Beyond Single-Model Optimization: Preserving Plasticity in Continual Reinforcement Learning

Continual reinforcement learning must balance retention with adaptation, yet many methods still rely on \emph{single-model preservation}, committing to one evolving policy as the main reusable solution across tasks. Even when a previously successful policy is retained, it may no longer provide a reliable starting point for rapid adaptation after interference, reflecting a form of \emph{loss of plasticity} that single-policy preservation cannot address. Inspired by quality-diversity methods, we introduce \textsc{TeLAPA} (Transfer-Enabled Latent-Aligned Policy Archives), a continual RL framework that organizes behaviorally diverse policy neighborhoods into per-task archives and maintains a shared latent space so that archived policies remain comparable and reusable under non-stationary drift. This perspective shifts continual RL from retaining isolated solutions to maintaining \emph{skill-aligned neighborhoods} with competent and behaviorally related policies that support future relearning. In our MiniGrid CL setting, \textsc{TeLAPA} learns more tasks successfully, recovers competence faster on revisited tasks after interference, and retains higher performance across a sequence of tasks.

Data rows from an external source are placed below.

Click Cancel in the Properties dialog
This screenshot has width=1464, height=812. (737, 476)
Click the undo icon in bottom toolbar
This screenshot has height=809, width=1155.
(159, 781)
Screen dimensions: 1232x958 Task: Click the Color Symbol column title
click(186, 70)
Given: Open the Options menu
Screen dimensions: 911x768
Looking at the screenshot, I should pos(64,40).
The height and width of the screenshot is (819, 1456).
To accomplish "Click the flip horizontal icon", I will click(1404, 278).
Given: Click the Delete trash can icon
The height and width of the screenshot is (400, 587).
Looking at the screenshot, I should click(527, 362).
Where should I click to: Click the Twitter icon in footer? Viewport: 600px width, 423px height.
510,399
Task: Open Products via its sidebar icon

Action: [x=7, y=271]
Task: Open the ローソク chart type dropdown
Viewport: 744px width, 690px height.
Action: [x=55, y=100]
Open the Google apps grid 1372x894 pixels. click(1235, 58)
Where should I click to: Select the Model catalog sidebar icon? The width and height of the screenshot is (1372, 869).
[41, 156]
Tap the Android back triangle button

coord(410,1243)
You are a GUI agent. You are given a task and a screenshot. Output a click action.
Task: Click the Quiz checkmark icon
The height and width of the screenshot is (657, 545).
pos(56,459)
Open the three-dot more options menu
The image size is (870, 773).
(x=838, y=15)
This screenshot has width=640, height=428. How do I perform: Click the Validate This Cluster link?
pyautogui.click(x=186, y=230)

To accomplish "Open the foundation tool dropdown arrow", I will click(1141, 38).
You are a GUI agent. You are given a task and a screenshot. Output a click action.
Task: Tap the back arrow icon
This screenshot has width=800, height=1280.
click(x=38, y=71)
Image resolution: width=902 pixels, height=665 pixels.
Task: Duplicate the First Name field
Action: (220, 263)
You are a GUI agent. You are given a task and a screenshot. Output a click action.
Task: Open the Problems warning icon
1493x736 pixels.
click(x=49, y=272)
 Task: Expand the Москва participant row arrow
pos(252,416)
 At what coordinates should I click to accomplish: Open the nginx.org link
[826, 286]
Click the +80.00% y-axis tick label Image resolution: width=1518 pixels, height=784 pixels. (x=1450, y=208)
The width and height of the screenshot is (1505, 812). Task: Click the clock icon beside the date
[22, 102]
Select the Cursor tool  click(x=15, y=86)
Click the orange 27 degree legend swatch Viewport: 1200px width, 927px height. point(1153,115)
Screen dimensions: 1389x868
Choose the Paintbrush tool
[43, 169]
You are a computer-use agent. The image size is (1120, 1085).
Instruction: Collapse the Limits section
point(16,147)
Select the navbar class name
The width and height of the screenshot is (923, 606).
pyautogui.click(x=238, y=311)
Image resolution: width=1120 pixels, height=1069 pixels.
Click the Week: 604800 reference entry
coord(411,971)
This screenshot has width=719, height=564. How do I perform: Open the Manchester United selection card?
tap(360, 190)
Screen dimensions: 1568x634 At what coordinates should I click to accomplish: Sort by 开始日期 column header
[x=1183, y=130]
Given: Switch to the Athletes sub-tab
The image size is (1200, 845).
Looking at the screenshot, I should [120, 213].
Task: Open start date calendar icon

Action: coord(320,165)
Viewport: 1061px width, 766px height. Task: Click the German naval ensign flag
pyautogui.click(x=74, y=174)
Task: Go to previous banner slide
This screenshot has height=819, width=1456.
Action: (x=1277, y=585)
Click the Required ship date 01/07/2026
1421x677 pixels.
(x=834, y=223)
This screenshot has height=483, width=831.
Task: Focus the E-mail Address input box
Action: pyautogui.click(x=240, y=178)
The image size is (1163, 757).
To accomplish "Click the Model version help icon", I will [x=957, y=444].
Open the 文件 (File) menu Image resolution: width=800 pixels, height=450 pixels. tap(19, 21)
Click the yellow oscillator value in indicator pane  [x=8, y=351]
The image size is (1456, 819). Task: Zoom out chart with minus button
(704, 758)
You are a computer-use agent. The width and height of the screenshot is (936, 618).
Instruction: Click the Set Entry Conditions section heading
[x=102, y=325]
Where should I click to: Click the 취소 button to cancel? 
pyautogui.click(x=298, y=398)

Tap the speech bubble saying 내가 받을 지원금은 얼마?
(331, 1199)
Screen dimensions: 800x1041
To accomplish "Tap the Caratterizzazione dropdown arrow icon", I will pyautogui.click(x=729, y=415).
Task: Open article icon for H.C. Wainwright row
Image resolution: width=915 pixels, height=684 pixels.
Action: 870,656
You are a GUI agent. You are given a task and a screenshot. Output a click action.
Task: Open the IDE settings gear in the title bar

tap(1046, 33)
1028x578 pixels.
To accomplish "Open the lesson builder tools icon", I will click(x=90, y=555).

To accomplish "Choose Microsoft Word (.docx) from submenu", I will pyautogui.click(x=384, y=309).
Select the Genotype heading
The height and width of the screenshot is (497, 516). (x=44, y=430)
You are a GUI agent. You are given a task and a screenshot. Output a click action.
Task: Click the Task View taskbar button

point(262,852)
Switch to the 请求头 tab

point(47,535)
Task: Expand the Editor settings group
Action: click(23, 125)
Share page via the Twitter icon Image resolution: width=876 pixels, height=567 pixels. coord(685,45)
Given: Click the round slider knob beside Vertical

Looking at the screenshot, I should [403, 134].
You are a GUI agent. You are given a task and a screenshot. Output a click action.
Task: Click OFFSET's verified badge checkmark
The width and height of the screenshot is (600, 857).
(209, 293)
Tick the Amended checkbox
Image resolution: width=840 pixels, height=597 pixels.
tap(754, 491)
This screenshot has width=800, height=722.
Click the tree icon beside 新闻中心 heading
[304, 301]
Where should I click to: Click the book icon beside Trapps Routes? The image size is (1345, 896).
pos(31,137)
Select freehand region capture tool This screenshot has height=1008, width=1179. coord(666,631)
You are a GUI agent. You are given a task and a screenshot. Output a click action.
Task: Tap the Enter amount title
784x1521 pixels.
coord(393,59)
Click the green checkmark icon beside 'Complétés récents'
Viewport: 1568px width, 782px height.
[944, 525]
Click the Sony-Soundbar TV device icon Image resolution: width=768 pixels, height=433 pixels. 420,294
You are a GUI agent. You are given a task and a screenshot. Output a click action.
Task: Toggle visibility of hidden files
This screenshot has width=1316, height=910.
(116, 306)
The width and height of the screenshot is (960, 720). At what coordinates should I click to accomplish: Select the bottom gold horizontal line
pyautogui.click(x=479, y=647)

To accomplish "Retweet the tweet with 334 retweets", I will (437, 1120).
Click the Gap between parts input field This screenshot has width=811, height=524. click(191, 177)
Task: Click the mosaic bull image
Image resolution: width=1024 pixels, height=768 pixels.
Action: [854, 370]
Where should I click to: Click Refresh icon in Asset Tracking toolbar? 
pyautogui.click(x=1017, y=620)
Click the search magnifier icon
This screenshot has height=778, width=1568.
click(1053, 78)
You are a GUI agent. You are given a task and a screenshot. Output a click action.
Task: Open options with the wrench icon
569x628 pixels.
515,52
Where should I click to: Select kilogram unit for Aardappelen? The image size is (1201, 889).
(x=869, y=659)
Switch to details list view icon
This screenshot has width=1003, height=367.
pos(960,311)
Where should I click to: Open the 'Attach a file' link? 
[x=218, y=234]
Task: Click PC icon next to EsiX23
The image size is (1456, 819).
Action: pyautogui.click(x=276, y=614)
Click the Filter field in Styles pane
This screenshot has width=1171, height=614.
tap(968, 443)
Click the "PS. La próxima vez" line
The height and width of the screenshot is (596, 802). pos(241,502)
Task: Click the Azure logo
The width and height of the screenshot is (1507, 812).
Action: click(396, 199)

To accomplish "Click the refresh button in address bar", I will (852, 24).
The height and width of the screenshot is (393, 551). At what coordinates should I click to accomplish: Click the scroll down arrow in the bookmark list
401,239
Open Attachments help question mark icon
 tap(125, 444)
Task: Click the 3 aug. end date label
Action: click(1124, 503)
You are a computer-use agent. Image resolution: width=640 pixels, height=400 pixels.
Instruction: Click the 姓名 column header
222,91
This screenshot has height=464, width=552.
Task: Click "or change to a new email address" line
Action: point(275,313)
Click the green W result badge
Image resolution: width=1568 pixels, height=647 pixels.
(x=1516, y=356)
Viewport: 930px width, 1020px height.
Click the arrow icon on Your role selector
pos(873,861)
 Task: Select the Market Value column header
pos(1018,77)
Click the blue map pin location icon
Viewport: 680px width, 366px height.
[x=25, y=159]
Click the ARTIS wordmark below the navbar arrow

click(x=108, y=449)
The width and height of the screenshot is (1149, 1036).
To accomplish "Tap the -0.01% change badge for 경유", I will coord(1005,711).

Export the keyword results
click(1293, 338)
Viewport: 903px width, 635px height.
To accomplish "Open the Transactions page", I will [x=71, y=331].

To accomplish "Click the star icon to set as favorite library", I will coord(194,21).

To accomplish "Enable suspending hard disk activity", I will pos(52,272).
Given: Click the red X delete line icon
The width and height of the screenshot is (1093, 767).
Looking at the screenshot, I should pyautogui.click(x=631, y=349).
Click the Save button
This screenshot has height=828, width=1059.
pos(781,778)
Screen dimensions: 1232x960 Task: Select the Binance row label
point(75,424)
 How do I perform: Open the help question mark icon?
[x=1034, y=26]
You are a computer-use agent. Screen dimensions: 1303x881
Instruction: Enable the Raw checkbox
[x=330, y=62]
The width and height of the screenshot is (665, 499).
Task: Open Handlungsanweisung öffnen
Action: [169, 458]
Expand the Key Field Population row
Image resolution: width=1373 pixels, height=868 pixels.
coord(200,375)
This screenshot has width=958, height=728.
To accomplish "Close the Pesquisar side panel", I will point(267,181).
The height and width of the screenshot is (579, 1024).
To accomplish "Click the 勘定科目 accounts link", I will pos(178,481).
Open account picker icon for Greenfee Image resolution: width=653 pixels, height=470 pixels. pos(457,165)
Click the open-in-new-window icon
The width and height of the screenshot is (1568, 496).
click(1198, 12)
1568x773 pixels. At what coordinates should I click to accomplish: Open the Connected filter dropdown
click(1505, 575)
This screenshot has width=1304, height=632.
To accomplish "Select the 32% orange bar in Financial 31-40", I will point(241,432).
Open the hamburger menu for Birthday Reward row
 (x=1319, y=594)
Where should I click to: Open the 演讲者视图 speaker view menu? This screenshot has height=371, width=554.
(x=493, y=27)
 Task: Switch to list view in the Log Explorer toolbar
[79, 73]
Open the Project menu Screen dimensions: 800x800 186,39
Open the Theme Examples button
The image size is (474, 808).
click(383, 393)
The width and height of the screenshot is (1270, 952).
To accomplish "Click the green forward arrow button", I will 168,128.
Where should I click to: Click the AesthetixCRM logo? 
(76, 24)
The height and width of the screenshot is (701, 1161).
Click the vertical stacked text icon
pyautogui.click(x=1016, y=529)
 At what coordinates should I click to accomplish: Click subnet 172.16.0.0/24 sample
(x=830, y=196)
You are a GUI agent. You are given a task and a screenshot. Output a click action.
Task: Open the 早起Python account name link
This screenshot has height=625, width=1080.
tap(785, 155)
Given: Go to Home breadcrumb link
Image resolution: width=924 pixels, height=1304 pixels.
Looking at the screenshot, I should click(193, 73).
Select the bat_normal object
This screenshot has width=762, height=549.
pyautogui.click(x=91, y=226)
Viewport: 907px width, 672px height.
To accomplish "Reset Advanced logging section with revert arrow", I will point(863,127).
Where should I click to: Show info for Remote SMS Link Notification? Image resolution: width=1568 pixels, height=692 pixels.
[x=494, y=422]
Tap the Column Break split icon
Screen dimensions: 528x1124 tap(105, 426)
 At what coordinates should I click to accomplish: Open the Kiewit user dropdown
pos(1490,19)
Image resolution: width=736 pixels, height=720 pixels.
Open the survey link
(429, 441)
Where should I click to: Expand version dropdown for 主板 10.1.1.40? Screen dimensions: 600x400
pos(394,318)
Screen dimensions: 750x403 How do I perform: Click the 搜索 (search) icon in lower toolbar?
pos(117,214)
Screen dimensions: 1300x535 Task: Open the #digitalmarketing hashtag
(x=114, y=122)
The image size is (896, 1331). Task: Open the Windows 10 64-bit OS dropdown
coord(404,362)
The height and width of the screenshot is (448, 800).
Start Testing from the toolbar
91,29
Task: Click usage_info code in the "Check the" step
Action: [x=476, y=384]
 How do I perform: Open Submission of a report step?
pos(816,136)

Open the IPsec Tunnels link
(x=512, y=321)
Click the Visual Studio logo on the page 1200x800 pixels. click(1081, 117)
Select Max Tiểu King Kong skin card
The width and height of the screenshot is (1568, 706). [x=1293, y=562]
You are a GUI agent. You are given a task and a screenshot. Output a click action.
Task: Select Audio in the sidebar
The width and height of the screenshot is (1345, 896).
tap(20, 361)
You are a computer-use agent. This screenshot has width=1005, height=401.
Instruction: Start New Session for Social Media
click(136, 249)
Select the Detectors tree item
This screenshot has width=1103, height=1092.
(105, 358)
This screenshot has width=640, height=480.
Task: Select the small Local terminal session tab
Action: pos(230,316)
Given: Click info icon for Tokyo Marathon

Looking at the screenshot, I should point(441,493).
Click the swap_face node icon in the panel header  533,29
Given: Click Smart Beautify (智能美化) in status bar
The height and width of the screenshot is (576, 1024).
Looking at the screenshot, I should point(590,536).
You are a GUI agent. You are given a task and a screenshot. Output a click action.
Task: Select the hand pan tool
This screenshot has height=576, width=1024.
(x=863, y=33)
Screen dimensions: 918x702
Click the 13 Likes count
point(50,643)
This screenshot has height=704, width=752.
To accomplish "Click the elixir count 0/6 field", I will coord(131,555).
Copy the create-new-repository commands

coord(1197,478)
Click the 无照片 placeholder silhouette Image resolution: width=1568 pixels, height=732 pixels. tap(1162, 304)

Our analyses show that source-optimal policies are often not transfer-optimal, even within a local competent neighborhood, and that effective reuse depends on retaining and selecting among multiple nearby alternatives rather than collapsing them to one representative. Together, these results reframe continual RL around reusable and competent policy neighborhoods, providing a route beyond single-model preservation toward more plastic lifelong agents.

翻译：持续强化学习必须在保持与适应之间取得平衡，然而许多方法仍依赖**单一模型保存**，即承诺将一种不断演化的策略作为跨任务的主要可复用方案。即使保留了先前成功的策略，经过干扰后，它可能不再为快速适应提供可靠的起点，这反映了**可塑性丧失**的一种形式，而单一策略保存无法解决这一问题。受质量-多样性方法的启发，我们提出**TeLAPA**（支持迁移的潜在对齐策略档案馆），这是一种持续强化学习框架，它将行为多样的策略邻域组织为每个任务的档案馆，并维护一个共享的潜空间，使得存档的策略在非平稳漂移下仍具有可比性和可复用性。这一视角将持续强化学习从保留孤立解决方案转变为维护**技能对齐邻域**，其中包含有能力且行为相关的策略，以支持未来的再学习。在我们的MiniGrid持续学习设定中，TeLAPA能成功学习更多任务，在干扰后更快恢复对已访问任务的技能掌握，并在整个任务序列中保持更高的性能。分析表明，即使在一个局部有能力的邻域内，源最优策略往往不是迁移最优的，且有效的复用取决于保留并选择多个邻近替代方案，而非将其合并为一个代表。这些结果共同将持续强化学习重新定位为围绕可复用的能力策略邻域，为超越单一模型保存、迈向更具可塑性的终身智能体提供了一条路径。